How much is your time worth to you? To your employer? To the people you love?

It’s hard to put a number on it. Most people don’t know. It comes down to your self-worth.

In some cases our time is priceless and in other cases we sell it at Costco wholesale prices to employers.

From a career standpoint, most people look to their salary or hourly wage, but there are a couple of things I hate about salaries:

  • You don’t get paid more for working more on weeknights or weekends
  • It’s based on a company’s or industry’s pay scale, not your true value
  • The higher it is, the more trapped you feel it’s your only source of income

What is your true value?

That’s why most people think they should be paid more than they are being paid now.

But your true value is not based on:

  • What you make now
  • Your company’s pay scale
  • Your school’s averages
  • Industry averages
  • How the economy is doing
  • How long you’ve been working where you are

Your true value is based on:

  • What you honestly believe
  • you could earn in profit
  • on your own
  • over the next 12 months
  • by using your existing gifts, talents, strengths, and skills
  • to solve problems for others

Your true value is based on your next best alternative. If I currently get paid $60,000, but I “feel like” or ” I think I deserve” $100,000, the only way to prove that is for me to go command that $100,000 somewhere else through entrepreneurship or employment. If you feel you’re being underpaid by $40,000, why would you stay if you really believe you’re worth more? It doesn’t make sense.
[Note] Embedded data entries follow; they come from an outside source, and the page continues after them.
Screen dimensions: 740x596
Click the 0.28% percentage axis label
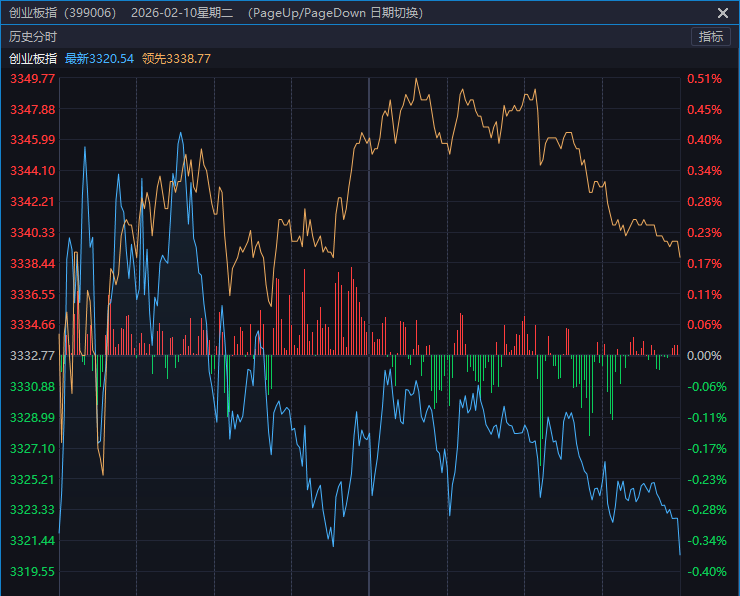pos(704,201)
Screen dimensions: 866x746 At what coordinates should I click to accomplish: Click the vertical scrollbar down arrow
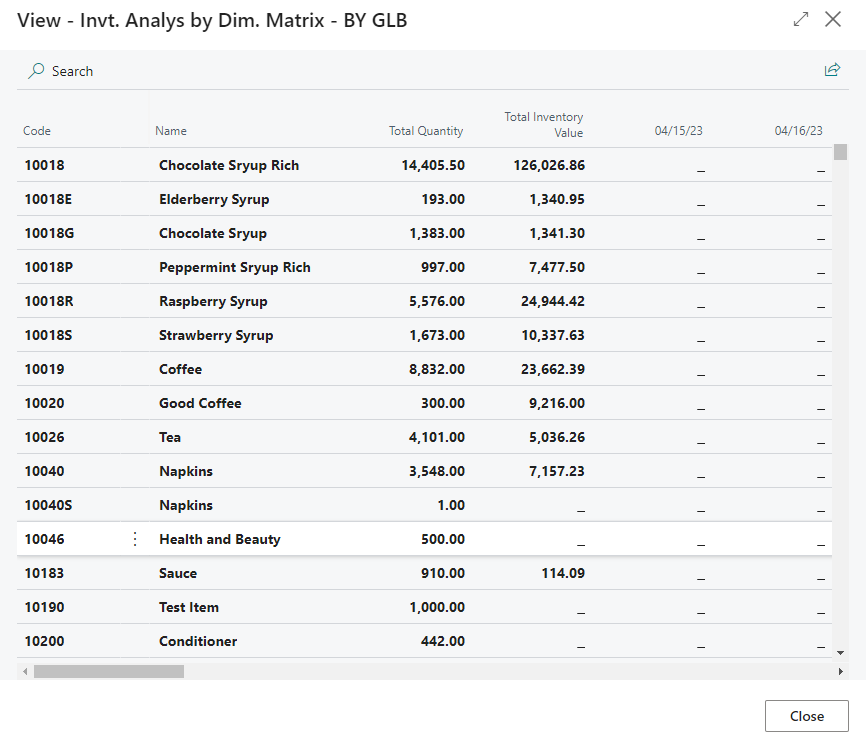840,652
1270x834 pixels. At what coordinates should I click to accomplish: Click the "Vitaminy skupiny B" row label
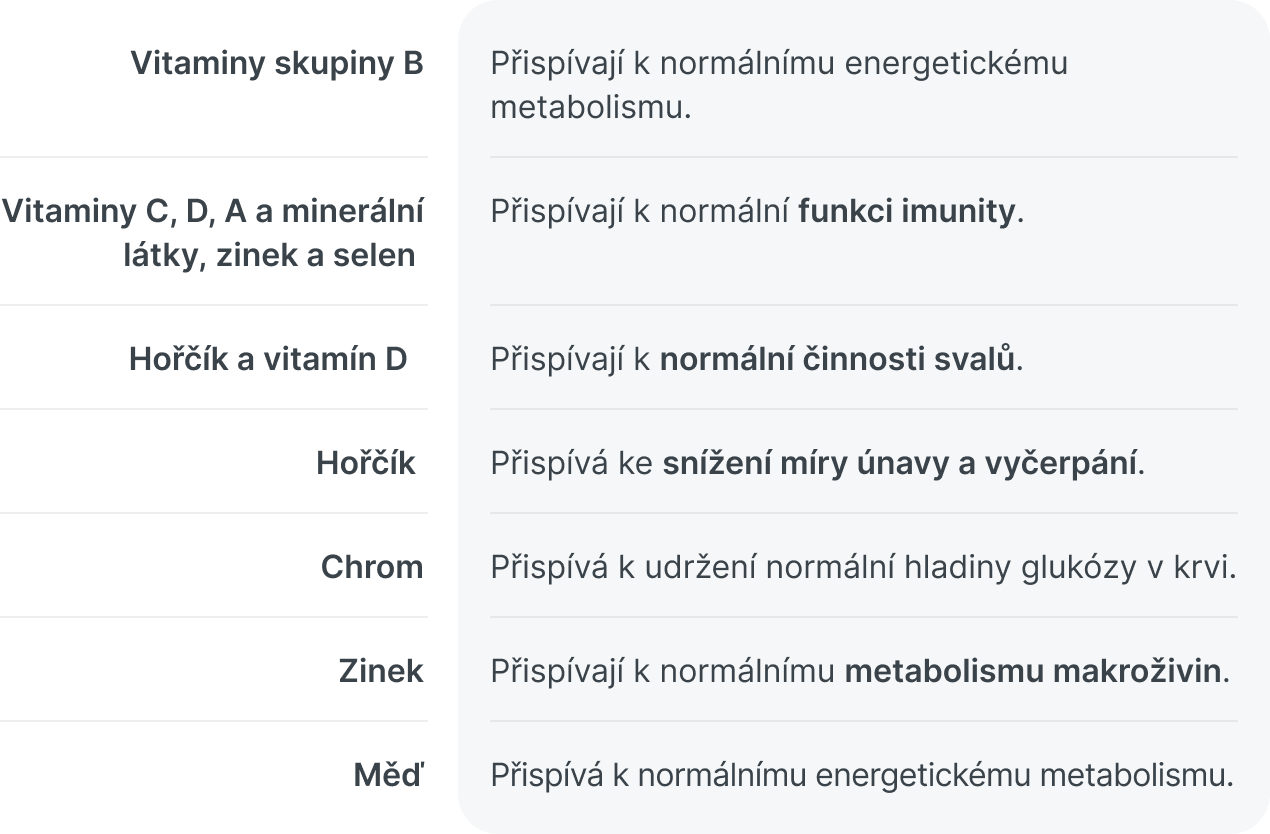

Based on my definition of “true value,” you would leave a $60,000 job the moment you felt you could earn $65K or more on your own or elsewhere. We can think we are worth more than we’re getting, but the reality is that we’re only worth what we’re getting. That’s the only way to know how much you are worth.

So in order to calculate how much you’re selling your time for now vs. how much you want to be selling it for, I created this self-worth calculator for you.

It makes is super easy for you to see the difference between where you are and where you want to be.

The Self-Worth Calculator:

Directions: In put your current and desired salaries or annual income and drag the blue bars to reflect how many hours and weeks you work per year in each scenario to know how much you are worth and how much you want to be worth.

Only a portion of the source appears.